I read recently that 16,112,566 individuals served in the United States armed forces during World War II. Of that, there were 291,557 battle deaths, 113,842 other deaths in service, and 670,846 who survived their wounds. Based on an estimate by Department of Veterans Affairs, in November 2013 there are approximately 1,150,00 American veterans from this war still living. Each day that number decreases by about 800 as the median age of the survivors reaches 94 years old.
Three of the four remaining Doolittle Raiders, who numbered 80 when they took off from the carrier USS Hornet in sixteen B-25 bombers on April 18 1942, met for the last time at the Wright-Patterson Air Force Base near Dayton Ohio at the National Museum of the United States Air Force on November 9 to honor their comrades.
I remember (but little understood) the excitement when President Roosevelt announced the Doolittle Raid on Japan. The Hornet was sunk during the Battle of the Santa Cruz Islands (a familiar name) on October 27, 1942 just one year plus one week after her commissioning. She was the last US carrier to be sunk due to enemy fire and our family dentist was aboard and did not survive the Hornet’s last battle.
I also remember the end of WWII on August 14, 1945. We were living in Seaside California with my aunt and uncle at the time. The firehouse siren went off and didn’t stop for at least an hour. Soldiers and sailors filled the streets of Monterey and the celebration lasted for two days until they finally ran out of steam.

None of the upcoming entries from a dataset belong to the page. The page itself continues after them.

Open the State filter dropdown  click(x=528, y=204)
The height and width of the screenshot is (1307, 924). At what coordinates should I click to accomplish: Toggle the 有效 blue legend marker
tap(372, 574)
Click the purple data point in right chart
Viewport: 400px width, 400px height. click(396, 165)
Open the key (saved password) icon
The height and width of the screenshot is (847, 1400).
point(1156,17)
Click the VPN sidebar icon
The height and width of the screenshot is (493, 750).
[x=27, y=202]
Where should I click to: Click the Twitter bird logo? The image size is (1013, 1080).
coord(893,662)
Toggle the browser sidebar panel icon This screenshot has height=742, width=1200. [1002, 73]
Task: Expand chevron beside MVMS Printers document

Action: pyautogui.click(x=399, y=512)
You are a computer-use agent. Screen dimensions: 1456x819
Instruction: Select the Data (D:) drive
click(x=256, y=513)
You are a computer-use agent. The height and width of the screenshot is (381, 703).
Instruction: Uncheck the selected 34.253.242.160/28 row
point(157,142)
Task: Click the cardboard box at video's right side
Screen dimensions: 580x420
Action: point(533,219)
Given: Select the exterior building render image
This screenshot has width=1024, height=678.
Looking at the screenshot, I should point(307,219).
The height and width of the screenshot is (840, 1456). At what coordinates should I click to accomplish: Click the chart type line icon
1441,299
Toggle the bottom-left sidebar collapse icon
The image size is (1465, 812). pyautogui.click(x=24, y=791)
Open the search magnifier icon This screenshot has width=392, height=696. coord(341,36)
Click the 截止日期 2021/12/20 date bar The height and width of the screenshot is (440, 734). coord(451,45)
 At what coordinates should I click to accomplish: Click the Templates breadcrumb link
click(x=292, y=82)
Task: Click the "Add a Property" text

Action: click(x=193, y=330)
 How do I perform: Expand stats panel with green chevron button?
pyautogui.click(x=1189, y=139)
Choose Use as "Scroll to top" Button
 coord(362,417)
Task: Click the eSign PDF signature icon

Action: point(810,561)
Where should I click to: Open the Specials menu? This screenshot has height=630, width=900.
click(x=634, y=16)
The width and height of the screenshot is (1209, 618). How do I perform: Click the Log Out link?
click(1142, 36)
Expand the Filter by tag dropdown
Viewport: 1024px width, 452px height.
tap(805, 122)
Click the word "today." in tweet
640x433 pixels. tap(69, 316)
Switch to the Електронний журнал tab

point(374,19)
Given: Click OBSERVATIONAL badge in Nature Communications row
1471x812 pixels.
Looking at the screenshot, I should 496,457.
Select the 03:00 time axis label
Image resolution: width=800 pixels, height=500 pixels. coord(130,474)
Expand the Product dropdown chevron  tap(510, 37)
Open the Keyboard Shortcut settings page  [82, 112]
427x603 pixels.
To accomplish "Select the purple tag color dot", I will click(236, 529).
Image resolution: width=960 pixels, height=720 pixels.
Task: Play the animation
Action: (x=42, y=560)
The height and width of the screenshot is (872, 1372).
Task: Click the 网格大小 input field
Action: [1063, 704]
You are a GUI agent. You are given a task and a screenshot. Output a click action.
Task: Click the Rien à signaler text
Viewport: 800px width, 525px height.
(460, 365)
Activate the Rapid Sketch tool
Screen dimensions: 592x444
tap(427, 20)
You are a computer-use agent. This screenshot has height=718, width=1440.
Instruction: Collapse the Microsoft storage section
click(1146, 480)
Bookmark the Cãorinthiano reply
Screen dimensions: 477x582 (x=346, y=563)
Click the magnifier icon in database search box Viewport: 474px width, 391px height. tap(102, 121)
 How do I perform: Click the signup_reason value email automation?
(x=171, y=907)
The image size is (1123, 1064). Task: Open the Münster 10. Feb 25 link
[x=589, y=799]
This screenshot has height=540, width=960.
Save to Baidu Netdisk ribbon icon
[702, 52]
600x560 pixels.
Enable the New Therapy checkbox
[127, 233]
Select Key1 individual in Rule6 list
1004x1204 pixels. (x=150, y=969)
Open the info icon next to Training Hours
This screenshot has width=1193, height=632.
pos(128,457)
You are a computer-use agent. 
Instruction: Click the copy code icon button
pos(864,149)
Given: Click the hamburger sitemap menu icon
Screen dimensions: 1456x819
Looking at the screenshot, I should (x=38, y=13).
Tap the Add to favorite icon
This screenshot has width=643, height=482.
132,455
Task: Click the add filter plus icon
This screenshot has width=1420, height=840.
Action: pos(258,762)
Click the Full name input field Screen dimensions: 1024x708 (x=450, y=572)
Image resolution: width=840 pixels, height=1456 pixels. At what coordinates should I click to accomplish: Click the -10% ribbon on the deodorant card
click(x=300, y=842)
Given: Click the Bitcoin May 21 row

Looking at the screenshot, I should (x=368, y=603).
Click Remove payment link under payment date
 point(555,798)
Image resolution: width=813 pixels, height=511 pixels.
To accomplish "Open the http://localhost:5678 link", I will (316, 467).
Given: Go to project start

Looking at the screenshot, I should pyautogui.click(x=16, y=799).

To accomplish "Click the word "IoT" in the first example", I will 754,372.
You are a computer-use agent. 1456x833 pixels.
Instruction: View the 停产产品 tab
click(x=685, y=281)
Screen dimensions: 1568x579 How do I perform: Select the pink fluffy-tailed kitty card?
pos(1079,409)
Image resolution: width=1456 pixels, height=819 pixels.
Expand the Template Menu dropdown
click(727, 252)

On Navy Day 1945, which also happened to be October 27 just three years to the day after the sinking of the USS Hornet (CV 8), my uncle took me aboard the USS Hornet (CV12), its namesake – the eighth navy ship to carry that name – during an open house. It was anchored in Monterey Bay having just returned with a shipload of servicemen from the Pacific theater. There were no planes on board but I remember how proud all of us civilians felt as we saw our servicemen in uniform having just won WWII.
My family returned to our home in Minnesota to await my father whose job in the US Army, after having been trained to drive a Sherman tank, was to help muster out all those returning soldiers to an unknown but promising future.